>> Start Dataset records

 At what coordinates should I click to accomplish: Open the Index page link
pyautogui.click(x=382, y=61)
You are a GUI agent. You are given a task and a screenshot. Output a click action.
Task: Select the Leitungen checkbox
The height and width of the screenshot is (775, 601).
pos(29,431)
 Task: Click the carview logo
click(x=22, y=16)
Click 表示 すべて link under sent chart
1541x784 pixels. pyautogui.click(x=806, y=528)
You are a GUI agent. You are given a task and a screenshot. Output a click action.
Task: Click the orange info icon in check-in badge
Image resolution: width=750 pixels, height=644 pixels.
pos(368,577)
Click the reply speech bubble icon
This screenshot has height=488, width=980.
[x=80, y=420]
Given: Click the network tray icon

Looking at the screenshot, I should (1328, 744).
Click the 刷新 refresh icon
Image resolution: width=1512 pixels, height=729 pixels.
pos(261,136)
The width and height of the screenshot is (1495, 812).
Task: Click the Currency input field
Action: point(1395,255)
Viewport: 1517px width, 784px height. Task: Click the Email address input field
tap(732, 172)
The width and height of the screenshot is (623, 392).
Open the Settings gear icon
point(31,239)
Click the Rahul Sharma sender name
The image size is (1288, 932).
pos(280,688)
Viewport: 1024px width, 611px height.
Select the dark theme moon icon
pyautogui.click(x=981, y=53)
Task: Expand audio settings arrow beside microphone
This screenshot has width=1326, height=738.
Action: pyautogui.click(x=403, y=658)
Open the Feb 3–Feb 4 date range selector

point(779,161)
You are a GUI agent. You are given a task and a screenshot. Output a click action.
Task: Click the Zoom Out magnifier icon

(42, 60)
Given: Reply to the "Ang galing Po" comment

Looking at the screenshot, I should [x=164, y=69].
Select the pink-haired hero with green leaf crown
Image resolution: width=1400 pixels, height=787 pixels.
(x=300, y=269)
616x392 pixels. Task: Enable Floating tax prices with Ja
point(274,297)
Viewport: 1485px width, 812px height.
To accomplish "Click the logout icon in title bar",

>> End Dataset records

» **Set exercise**: Print every line of the listing above word for word, with nothing changed or left out.

» **Final result**:
 At what coordinates should I click to accomplish: Open the Index page link
pyautogui.click(x=382, y=61)
You are a GUI agent. You are given a task and a screenshot. Output a click action.
Task: Select the Leitungen checkbox
The height and width of the screenshot is (775, 601).
pos(29,431)
 Task: Click the carview logo
click(x=22, y=16)
Click 表示 すべて link under sent chart
1541x784 pixels. pyautogui.click(x=806, y=528)
You are a GUI agent. You are given a task and a screenshot. Output a click action.
Task: Click the orange info icon in check-in badge
Image resolution: width=750 pixels, height=644 pixels.
pos(368,577)
Click the reply speech bubble icon
This screenshot has height=488, width=980.
[x=80, y=420]
Given: Click the network tray icon

Looking at the screenshot, I should (1328, 744).
Click the 刷新 refresh icon
Image resolution: width=1512 pixels, height=729 pixels.
pos(261,136)
The width and height of the screenshot is (1495, 812).
Task: Click the Currency input field
Action: point(1395,255)
Viewport: 1517px width, 784px height. Task: Click the Email address input field
tap(732, 172)
The width and height of the screenshot is (623, 392).
Open the Settings gear icon
point(31,239)
Click the Rahul Sharma sender name
The image size is (1288, 932).
pos(280,688)
Viewport: 1024px width, 611px height.
Select the dark theme moon icon
pyautogui.click(x=981, y=53)
Task: Expand audio settings arrow beside microphone
This screenshot has width=1326, height=738.
Action: pyautogui.click(x=403, y=658)
Open the Feb 3–Feb 4 date range selector

point(779,161)
You are a GUI agent. You are given a task and a screenshot. Output a click action.
Task: Click the Zoom Out magnifier icon

(42, 60)
Given: Reply to the "Ang galing Po" comment

Looking at the screenshot, I should [x=164, y=69].
Select the pink-haired hero with green leaf crown
Image resolution: width=1400 pixels, height=787 pixels.
(x=300, y=269)
616x392 pixels. Task: Enable Floating tax prices with Ja
point(274,297)
Viewport: 1485px width, 812px height.
To accomplish "Click the logout icon in title bar",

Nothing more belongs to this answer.